## Prompt
Somewhere below, one line contains "[combobox] (160, 28)" and a later line contains "Visit (141, 12)". Output those two lines and everything between them exactly, and nothing else.
......
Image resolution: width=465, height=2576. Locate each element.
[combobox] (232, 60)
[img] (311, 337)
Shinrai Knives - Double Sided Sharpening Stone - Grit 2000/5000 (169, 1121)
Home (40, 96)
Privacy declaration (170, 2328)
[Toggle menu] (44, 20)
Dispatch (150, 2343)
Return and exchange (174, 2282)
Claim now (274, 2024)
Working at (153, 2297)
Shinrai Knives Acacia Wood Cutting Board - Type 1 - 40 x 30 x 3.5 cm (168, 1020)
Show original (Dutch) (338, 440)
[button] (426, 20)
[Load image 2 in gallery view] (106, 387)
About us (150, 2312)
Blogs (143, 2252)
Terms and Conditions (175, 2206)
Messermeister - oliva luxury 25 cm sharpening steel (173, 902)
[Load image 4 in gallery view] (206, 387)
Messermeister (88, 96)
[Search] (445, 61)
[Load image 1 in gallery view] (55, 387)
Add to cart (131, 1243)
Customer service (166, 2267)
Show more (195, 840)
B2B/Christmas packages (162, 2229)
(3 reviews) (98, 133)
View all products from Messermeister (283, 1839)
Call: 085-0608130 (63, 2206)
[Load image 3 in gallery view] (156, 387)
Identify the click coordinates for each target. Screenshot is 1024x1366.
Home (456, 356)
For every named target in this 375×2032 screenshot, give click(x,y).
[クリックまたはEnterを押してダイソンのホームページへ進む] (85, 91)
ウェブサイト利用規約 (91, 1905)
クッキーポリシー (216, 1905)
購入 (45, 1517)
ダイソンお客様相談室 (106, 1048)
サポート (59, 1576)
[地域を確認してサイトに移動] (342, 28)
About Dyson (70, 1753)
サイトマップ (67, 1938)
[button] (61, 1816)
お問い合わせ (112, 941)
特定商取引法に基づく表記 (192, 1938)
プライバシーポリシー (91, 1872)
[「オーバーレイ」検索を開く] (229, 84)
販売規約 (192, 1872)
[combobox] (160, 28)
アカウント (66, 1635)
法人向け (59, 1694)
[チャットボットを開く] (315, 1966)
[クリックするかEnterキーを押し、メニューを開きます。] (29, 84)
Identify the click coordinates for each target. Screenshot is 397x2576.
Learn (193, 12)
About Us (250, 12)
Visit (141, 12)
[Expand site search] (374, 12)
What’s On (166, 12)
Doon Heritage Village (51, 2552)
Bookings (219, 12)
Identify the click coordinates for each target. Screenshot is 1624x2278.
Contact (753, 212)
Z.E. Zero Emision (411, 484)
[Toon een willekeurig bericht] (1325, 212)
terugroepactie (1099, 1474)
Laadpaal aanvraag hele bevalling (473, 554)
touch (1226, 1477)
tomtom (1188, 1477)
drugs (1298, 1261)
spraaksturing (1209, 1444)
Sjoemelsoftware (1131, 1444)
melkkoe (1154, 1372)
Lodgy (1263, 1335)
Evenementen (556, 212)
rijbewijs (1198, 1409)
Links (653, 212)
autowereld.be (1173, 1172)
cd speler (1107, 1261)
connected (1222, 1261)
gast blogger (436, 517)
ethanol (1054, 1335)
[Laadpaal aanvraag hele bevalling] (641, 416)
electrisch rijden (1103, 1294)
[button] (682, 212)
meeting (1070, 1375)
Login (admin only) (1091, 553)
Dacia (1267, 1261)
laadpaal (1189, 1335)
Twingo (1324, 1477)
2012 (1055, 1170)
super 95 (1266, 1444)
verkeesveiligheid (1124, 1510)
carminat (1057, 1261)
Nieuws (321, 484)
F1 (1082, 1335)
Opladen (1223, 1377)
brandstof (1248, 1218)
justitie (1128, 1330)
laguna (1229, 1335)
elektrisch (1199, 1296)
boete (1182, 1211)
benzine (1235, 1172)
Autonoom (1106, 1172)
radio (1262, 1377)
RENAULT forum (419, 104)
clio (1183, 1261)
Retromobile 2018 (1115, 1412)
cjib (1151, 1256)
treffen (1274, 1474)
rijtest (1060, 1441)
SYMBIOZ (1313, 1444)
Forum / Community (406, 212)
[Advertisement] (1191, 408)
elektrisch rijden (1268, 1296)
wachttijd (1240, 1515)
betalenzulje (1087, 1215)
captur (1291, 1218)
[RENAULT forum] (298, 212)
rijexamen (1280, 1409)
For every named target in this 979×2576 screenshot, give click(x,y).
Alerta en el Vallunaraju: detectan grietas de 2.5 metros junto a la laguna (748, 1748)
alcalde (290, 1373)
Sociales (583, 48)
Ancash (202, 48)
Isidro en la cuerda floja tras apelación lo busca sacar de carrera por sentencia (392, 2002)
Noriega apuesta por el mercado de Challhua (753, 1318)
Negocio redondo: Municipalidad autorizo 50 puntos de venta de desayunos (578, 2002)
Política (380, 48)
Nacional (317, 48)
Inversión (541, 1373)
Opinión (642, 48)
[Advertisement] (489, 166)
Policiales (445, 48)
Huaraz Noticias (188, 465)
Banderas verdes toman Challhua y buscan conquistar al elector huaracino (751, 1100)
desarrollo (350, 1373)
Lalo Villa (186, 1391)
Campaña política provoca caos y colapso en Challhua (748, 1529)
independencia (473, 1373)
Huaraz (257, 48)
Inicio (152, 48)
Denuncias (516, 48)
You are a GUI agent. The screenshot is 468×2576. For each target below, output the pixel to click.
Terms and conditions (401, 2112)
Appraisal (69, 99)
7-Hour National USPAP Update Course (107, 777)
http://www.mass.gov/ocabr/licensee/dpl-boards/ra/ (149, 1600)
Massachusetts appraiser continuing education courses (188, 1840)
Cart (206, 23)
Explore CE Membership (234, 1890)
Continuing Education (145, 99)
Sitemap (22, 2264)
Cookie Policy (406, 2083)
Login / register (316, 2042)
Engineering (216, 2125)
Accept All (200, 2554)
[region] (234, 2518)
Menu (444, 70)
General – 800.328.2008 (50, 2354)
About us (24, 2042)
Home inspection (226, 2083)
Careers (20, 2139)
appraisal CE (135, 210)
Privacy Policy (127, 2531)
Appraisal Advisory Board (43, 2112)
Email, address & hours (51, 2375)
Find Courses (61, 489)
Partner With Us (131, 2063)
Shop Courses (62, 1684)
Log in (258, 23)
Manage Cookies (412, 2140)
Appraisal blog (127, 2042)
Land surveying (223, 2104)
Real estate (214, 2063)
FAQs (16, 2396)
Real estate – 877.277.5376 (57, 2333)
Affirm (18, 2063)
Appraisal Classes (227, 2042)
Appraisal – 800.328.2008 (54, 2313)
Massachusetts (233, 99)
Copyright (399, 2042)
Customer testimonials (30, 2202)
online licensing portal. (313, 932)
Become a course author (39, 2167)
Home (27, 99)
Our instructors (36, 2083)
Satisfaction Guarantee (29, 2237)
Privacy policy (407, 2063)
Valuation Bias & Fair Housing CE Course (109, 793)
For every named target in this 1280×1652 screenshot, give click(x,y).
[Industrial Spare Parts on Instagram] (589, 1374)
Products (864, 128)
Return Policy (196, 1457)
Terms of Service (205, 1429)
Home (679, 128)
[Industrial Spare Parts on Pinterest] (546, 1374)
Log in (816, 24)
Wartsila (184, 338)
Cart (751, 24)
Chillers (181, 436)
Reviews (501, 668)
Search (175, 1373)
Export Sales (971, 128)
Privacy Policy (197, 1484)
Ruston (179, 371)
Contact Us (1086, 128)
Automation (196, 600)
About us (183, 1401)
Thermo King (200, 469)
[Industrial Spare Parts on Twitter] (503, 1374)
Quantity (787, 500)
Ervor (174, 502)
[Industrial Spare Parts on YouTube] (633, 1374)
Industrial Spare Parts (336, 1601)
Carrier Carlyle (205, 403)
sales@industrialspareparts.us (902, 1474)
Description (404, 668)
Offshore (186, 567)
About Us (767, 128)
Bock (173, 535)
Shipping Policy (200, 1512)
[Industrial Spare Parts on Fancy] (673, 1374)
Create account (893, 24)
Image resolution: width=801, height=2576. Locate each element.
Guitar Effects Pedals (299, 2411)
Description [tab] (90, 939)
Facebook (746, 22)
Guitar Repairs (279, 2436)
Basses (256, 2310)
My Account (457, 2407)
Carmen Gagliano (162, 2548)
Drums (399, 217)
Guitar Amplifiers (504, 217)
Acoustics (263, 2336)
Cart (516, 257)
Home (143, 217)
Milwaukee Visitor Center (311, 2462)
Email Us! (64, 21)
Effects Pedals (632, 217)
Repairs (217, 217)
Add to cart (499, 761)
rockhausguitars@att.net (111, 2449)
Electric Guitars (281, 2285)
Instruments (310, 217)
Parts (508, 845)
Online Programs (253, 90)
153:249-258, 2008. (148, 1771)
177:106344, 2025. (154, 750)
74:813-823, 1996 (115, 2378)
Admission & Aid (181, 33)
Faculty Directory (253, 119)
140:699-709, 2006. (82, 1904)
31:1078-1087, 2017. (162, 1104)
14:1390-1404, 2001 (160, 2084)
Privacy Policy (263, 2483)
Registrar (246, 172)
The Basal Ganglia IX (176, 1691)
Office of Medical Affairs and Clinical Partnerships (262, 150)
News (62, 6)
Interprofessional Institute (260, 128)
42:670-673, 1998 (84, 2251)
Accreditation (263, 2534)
......
## Solution to this task
[combobox] (160, 28)
アカウント (66, 1635)
法人向け (59, 1694)
[チャットボットを開く] (315, 1966)
[クリックするかEnterキーを押し、メニューを開きます。] (29, 84)
Identify the click coordinates for each target. Screenshot is 397x2576.
Learn (193, 12)
About Us (250, 12)
Visit (141, 12)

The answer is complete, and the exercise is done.